Should the Steelers extend George Pickens and T.J. Watt? Both are headed into the last seasons of their current contracts.
Pickens has a penchant for being late, we’ve seen him blow up on the sidelines, has behavioral red flags dating to his collegiate career at Georgia and is generally a ticking time bomb. If he gets big money, he’ll go nuts. If he’s made to play out his contract as a lame duck, he’ll go nuts.
Pickens is also quite literally the only playmaker the Steelers have.
Watt is 30. He’s beat up after playing eight NFL seasons at a breakneck pace. Watt finished the campaign with two straight games where he registered no stats. Mr. Blutarsky … zero-point-zero.
Watt had 11½ sacks, tied for eighth in the league. But he had 10 games (of 18) where he registered no sacks. His impact was inconsistent, especially for an edge rusher making quarterback money at a cap hit of $30 million. It’s not unreasonable to believe that Watt is past his prime.

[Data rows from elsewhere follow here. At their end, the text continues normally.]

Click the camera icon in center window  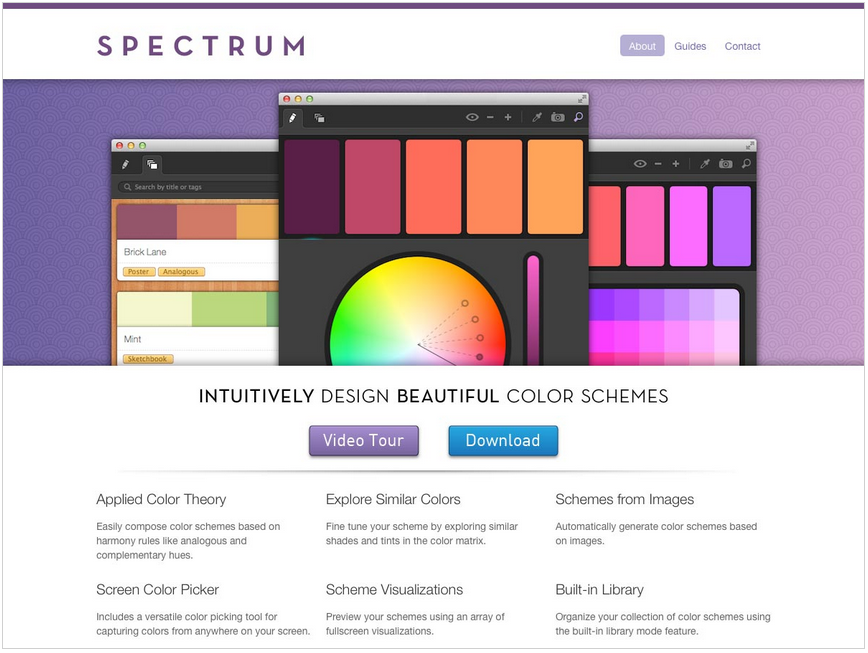pos(557,117)
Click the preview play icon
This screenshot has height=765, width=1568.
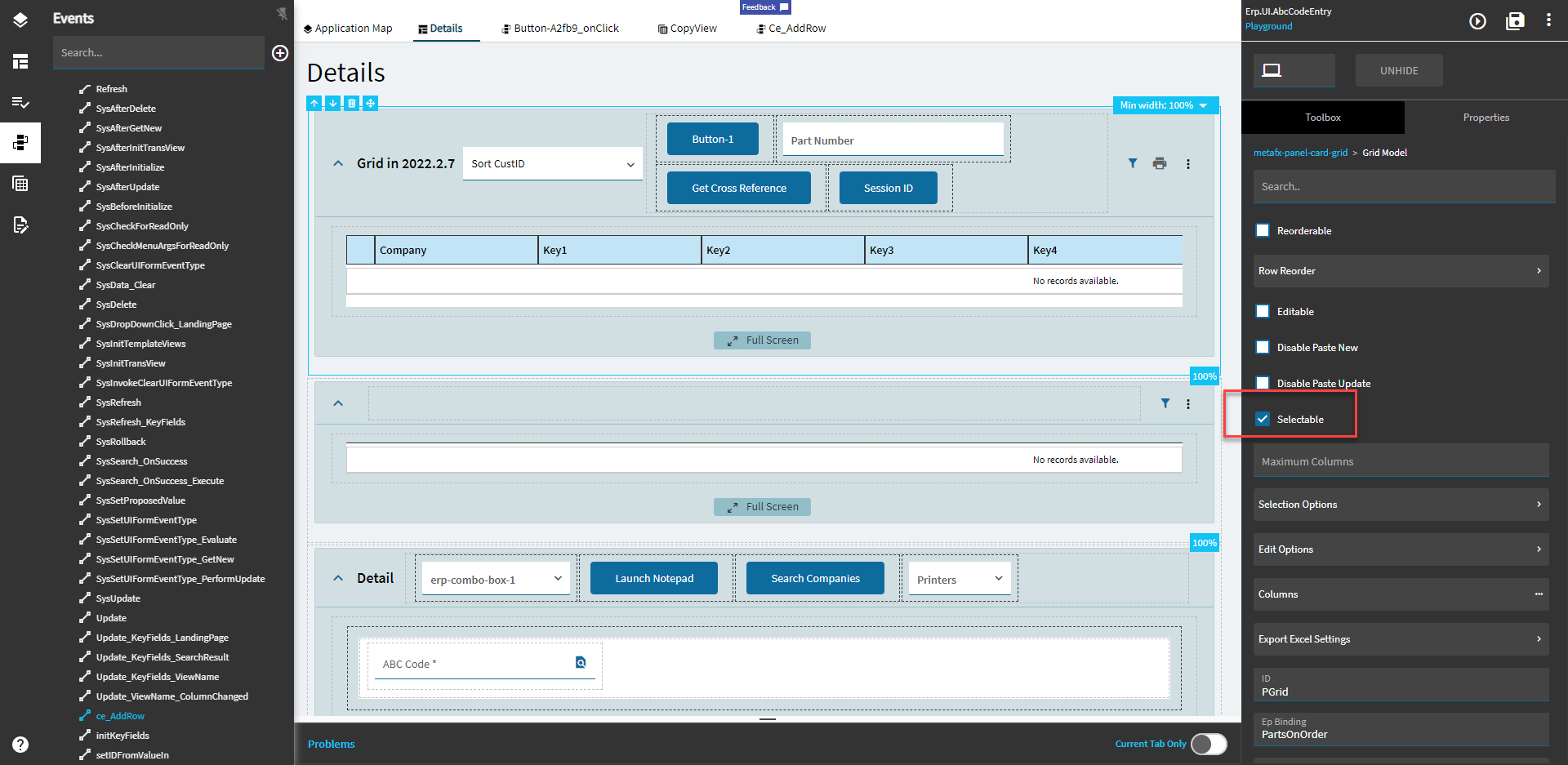[1477, 21]
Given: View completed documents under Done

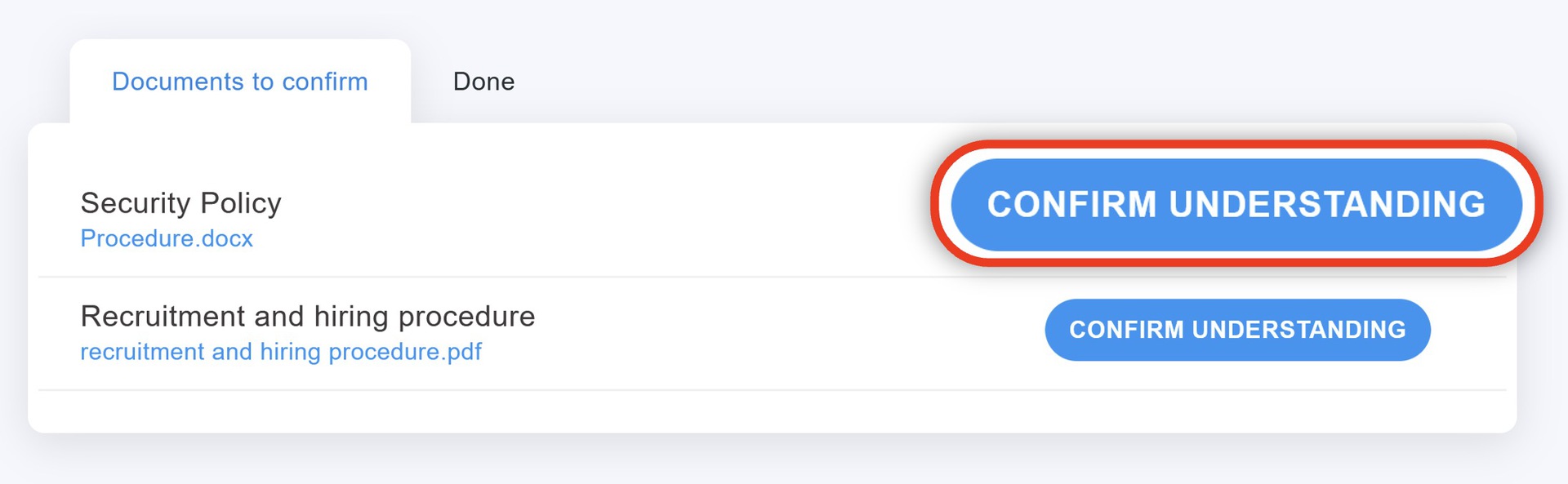Looking at the screenshot, I should [483, 82].
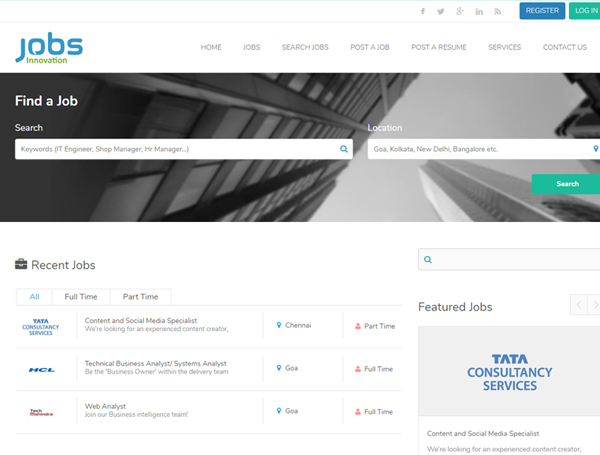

The Steelers usually extend prominent players when there’s one year left on their pacts. Equally traditional is that player staging a “hold-in” till he gets his deal. (Showing up at camp but not fully participating.)
The Steelers always give in. Why would Pickens and Watt expect any different?
But if there was ever a time for the Steelers to be different, it’s after eight years without a playoff win and five straight losses to end this season.
Watt might look at Cameron Heyward, who got extended last offseason and responded by making first-team All-Pro at age 35.
Pickens won’t consider anything besides what he wants, and on his schedule.
Both players will get extended.
The Steelers are one big, happy family.
A family that doesn’t win playoff games.
What the Steelers really need is a couple of 4-13 seasons.